Sunday, May 27, 2012

I Speak Nepalese!


Namaste!
Mero naam Sita ho. Mero desh USA ho ki Nepalmaa Angreji padhaaune.
Sunnus ta - Thamel kasari jaane?  Malaai dudh chhiya man parchha ki daal bhaat man parchha tara malaai aaja bhok laageko chhaina. Mero laagi khaanaa napakaaunus. Ma pasal Thamelmaa jaadai chhu kapadaa kinna.

This means:

Hello!
My name is Sita. I am from the US and teaching English in Nepal. 
Listen - how do you get to Thamel?  I really like milk tea and lentil soup with rice, but I'm not very hungry today. Please don't cook for me tonight. I am going to the store in Thamel to buy some clothes. 

(No body can say "Shirah" because they don't have the "sh" sound in Nepalese.
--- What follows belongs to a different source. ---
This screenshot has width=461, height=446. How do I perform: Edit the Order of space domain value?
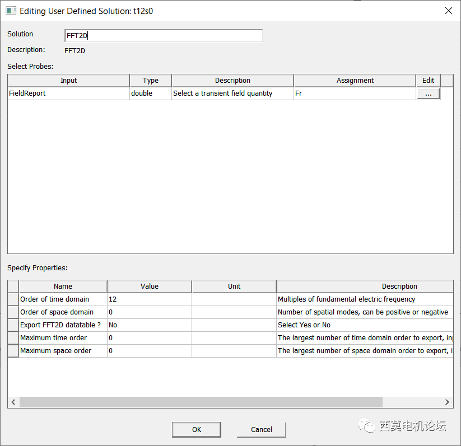pyautogui.click(x=148, y=312)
So Biplop gave me a Nepali name - "Sita," which means "queen." Nice, huh!)

Gramatically speaking, it's not a very difficult language. But it certainly takes a few days to get used to thinking in a different way because the sentence structure is very different from English.  For instance, the sentence -

Malaai dudh chhiya man parchha 
To me   milk    tea     very   good
ki daal bhaat man parchha 
and lentil rice  very good
tara malaai aaja bhok laageko chhaina.
but   to me  today hungry  feel    not.

The intensive language course has been extremely helpful.  We spend three hours a day - from 9 to 12 every morning - in Nepali class with our teacher Biplop, a 20-year old from Pokhara region who came to Kathmandu three years ago to attend a better high school and started teaching English for Real Community Development Projects (RCDP) two years ago.  20 or 21 is the normal age to complete grade 12 in Nepal, and Biplop hopes to attend a university. He says there are many in Kathmandu. 

** Just to clarify: in English we call Nepal's language "Nepalese". In Nepalese, they call their language "Nepali". Make sense?